▶ [TAREFAS]:
**a.** Segundo o texto sobre a escassez hídrica no Alentejo, por que o plantio de castas locais ajuda a reduzir o consumo de água?
**b.** Reproduza, do texto sobre a escassez hídrica no Alentejo, tudo desde "Temos sérios problemas" até "colaboradores na vindima.".
**c.** Prossiga o texto sobre a escassez hídrica no Alentejo a partir da última frase apresentada.

▶ [TRECHO FORNECIDO]:
★ ★ ★ ★

Escassez hídrica no Alentejo

Temos sérios problemas de falta de água o Alentejo. Tudo é com rega gota a gota. Só regamos quando há necessidade. Reutilizamos água da adega para irrigação. O plantio de castas locais ajuda a reduzir o consumo d'água porque já estão acostumadas ao calor. Trabalhamos com cobertura vegetal. Trabalhamos com enrelvamento, que ajuda a manter a umidade no solo. Se você limpar tudo e não houver erva, a umidade do solo desaparece toda. Pequenas coisas vão fazendo a diferença. E temos colaboradores na vindimas focados no gasto da água. Se vamos lavar a cuba, tem que ser com o mínimo de água possível. Todos os anos sensibilizamos mais os colaboradores na vindima.

O Alentejo está fazendo um programa sustentável de vinhos. Você tem que mostrar que está sendo sustentável. E também no nível social, não só ambiental. Recebemos essa certificação. Fomos o 11º. Não tivemos que alterar nenhuma coisa, demorou por causa dos papéis. Nosso cuidado já lá estava. Temos agora que comunicar isso.

★ ★ ★ ★

▶ [DADOS BRUTOS]:
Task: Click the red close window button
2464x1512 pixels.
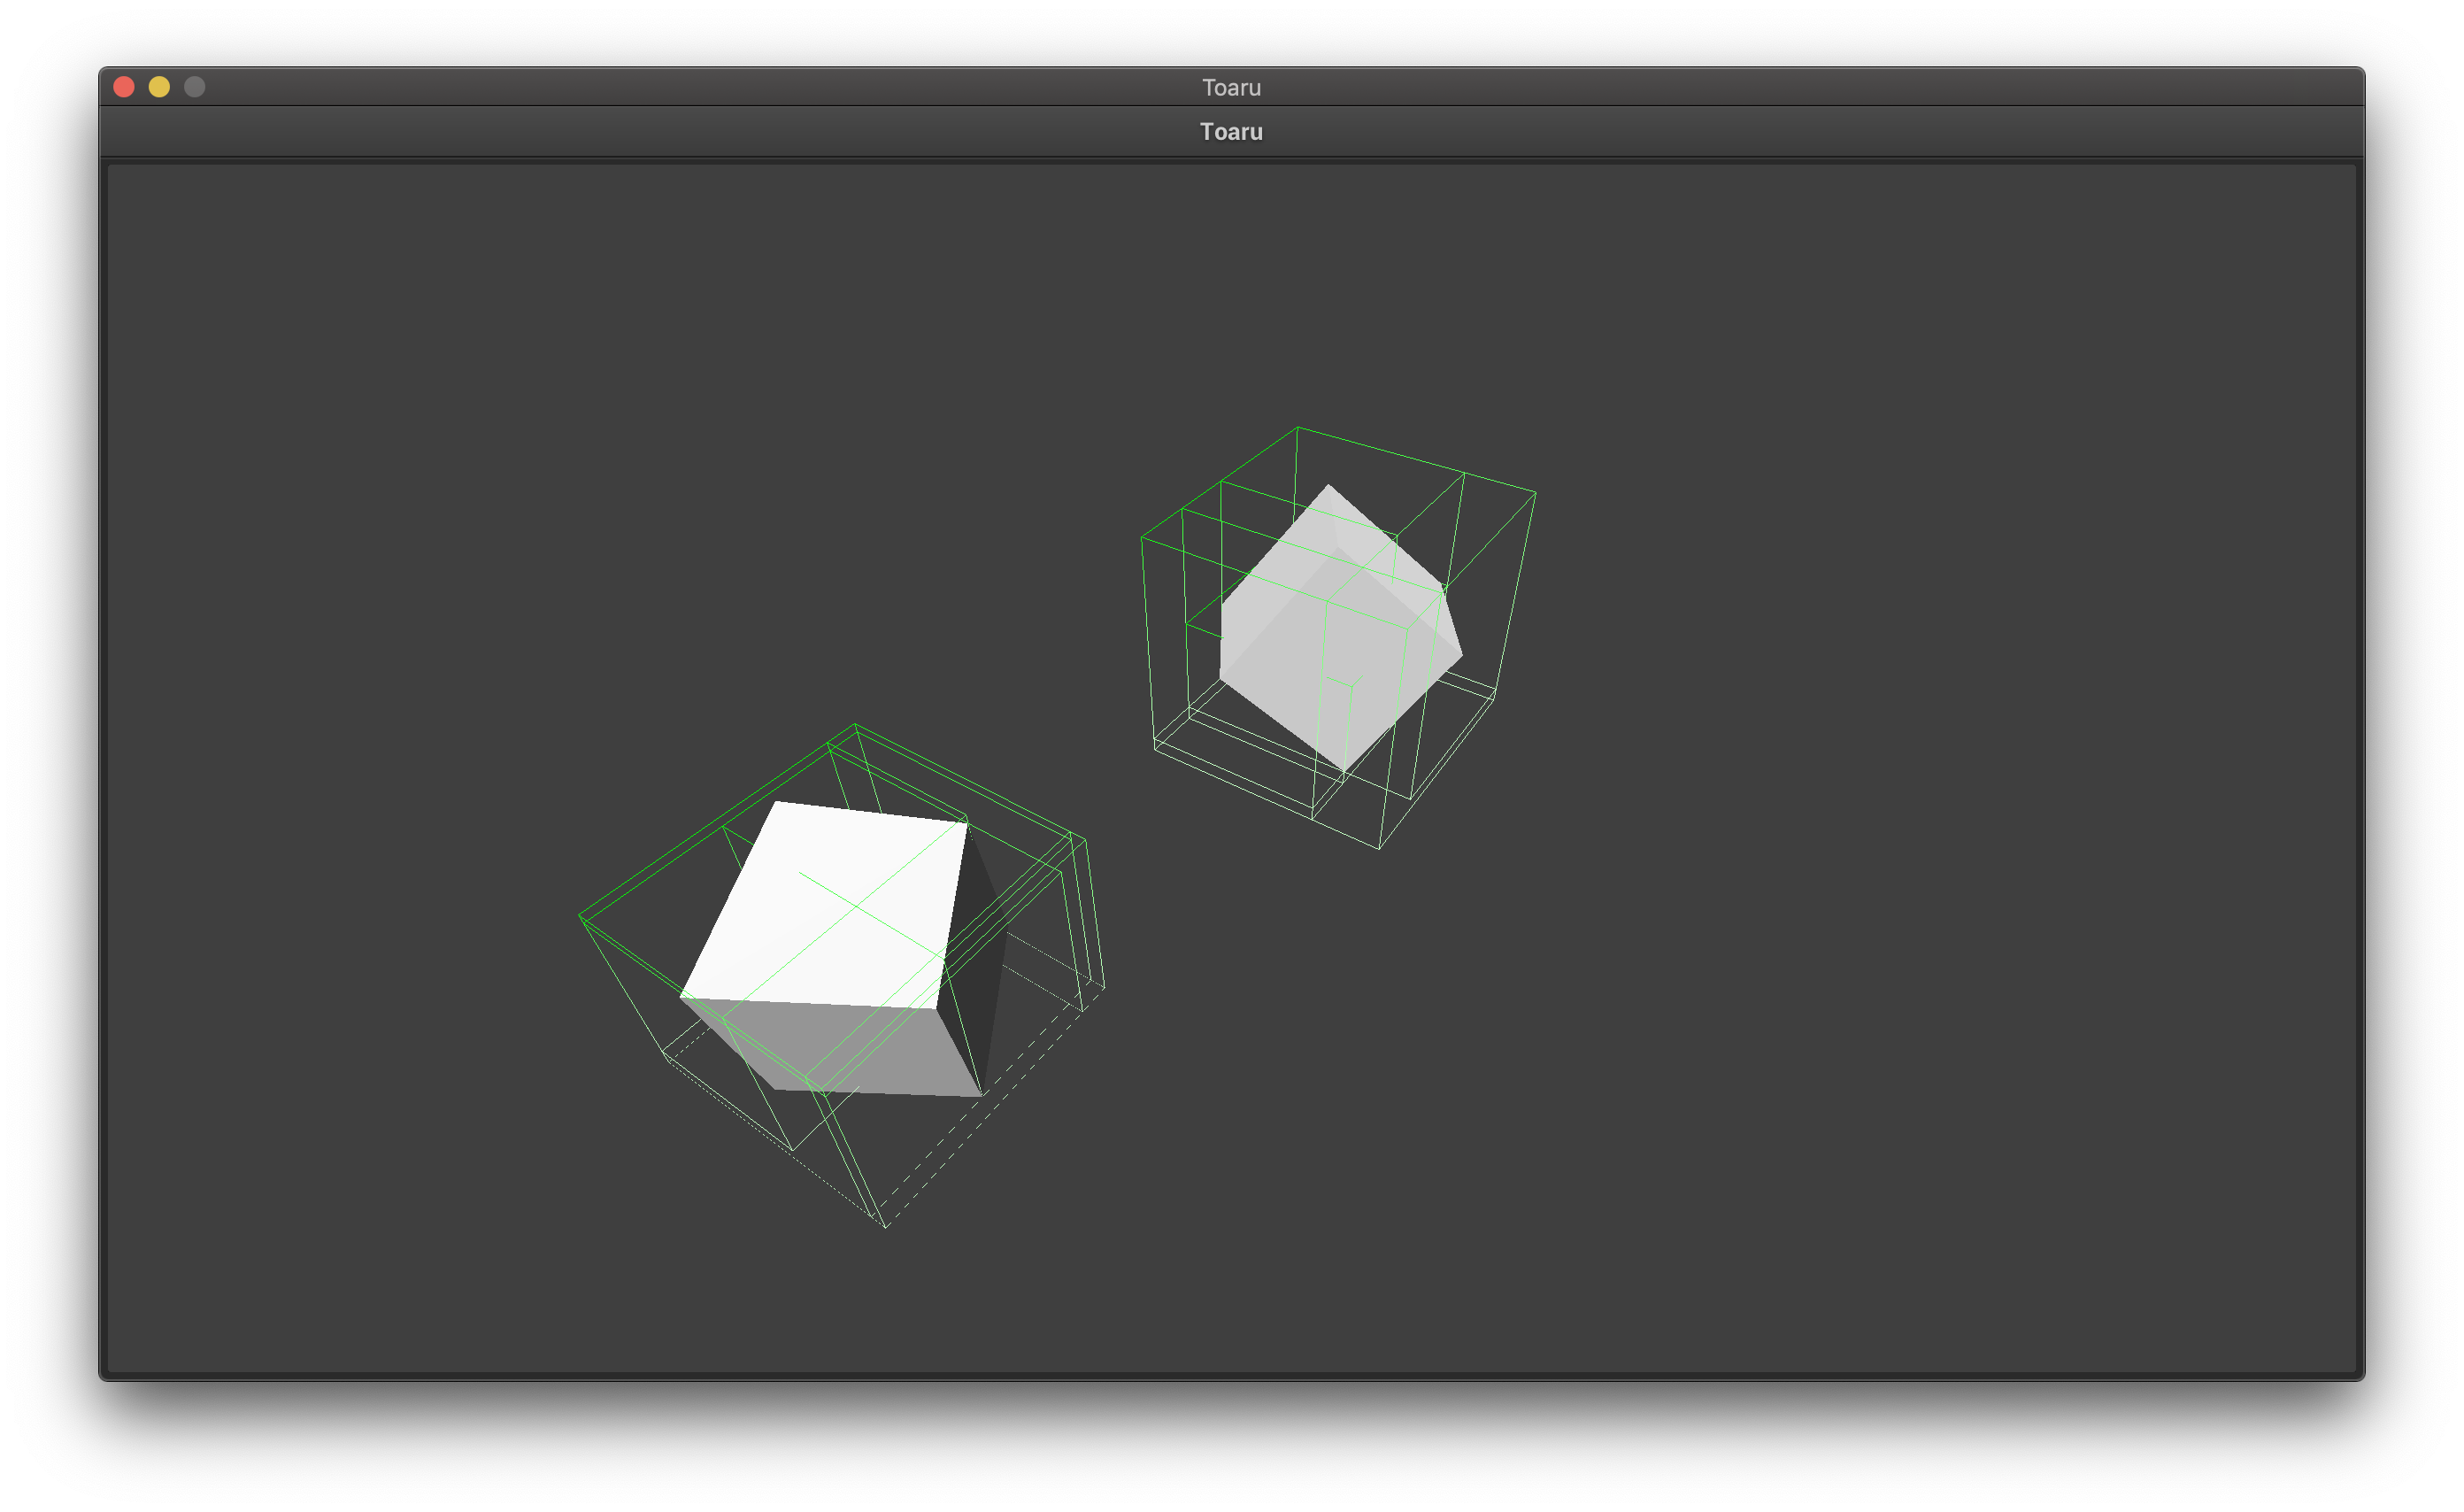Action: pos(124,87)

★ ★ ★ ★

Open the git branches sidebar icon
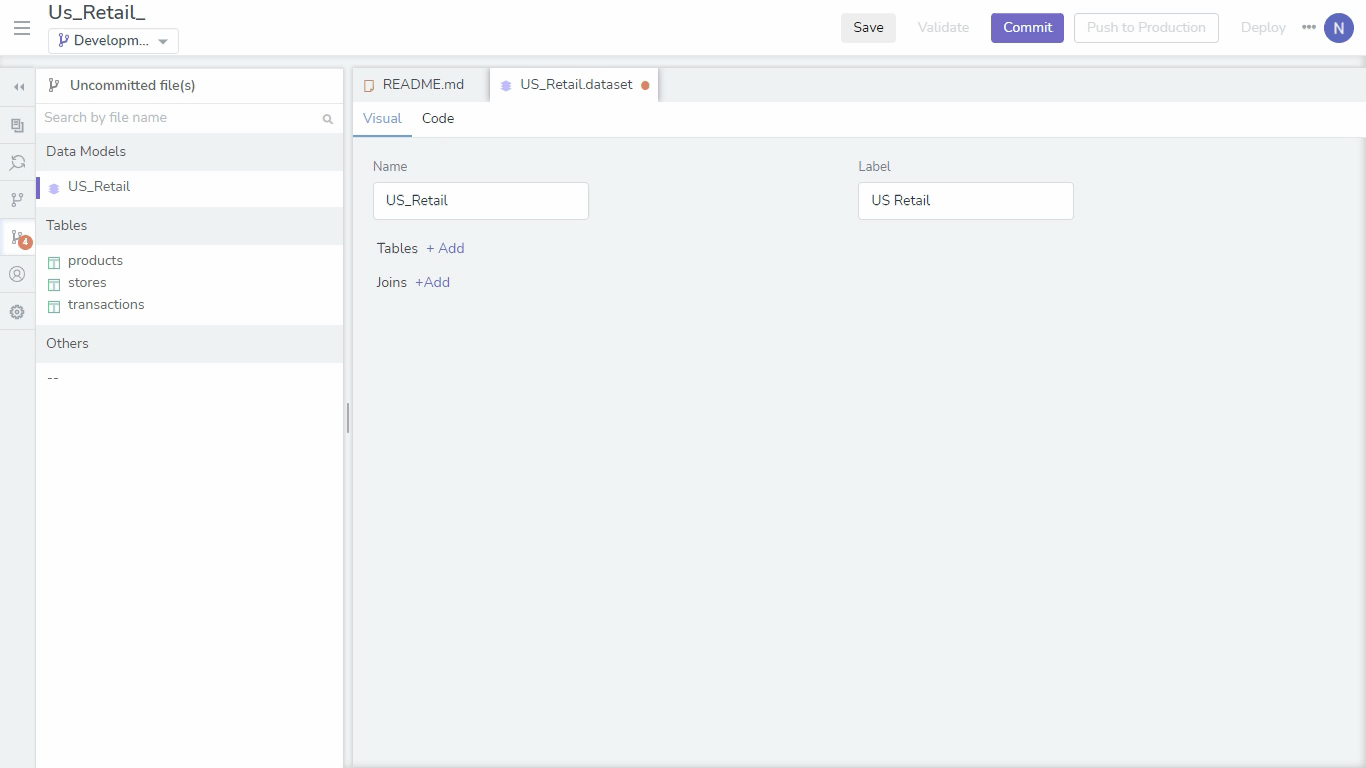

★ ★ ★ ★

▶ [RESPOSTAS POR TAREFA]:
**a.** Porque as castas locais já estão acostumadas ao calor.

**b.**
Temos sérios problemas de falta de água o Alentejo. Tudo é com rega gota a gota. Só regamos quando há necessidade. Reutilizamos água da adega para irrigação. O plantio de castas locais ajuda a reduzir o consumo d'água porque já estão acostumadas ao calor. Trabalhamos com cobertura vegetal. Trabalhamos com enrelvamento, que ajuda a manter a umidade no solo. Se você limpar tudo e não houver erva, a umidade do solo desaparece toda. Pequenas coisas vão fazendo a diferença. E temos colaboradores na vindimas focados no gasto da água. Se vamos lavar a cuba, tem que ser com o mínimo de água possível. Todos os anos sensibilizamos mais os colaboradores na vindima.

**c.**
Vinhas orgânicas

Na parte de viticultura orgânica, se há sítio onde dá para fazer vinhos orgânicos bons é no Alentejo. É muito seco. Não é fácil haver fungos. Meu pai em 2011 começou a primeira conversão na Quinta da Viçosa. Em 2015, tivemos a primeira uva biológica. Em 2022, um terço das nossas uvas vai ser biológica. Não sei se vou converter tudo, mas devagarinho vou aumentando a área. Não quero fazer tudo de um dia para outro, que também é arriscado e não é sustentável. Vamos devagarinho: cinco hectares num ano, dez num outro.

Aquecimento global

Estamos preocupados. Eu não sou tão pessimista. Há pessoas que acreditam que daqui a alguns anos vai ser difícil fazer vinhos no Alentejo. Respeito as opiniões dos outros. Cada vez há mais calor, mas o Alentejo há 40 anos também era quente. Sempre foi. Cada vez mais a vindima é mais cedo. Por duas razões. Temos tido dias mais quentes. A viticultura também é mais moderna, o que faz com que as uvas amadureçam melhor do que há 40 anos. Depois cada vez mais o consumo dos vinhos é por rótulos mais frescos, mais vivos. E apanhamos as uvas mais cedo também. Não há muito tempo não começávamos uma vindima antes de setembro. Agora em 5 de agosto estamos vindimando em Estremoz.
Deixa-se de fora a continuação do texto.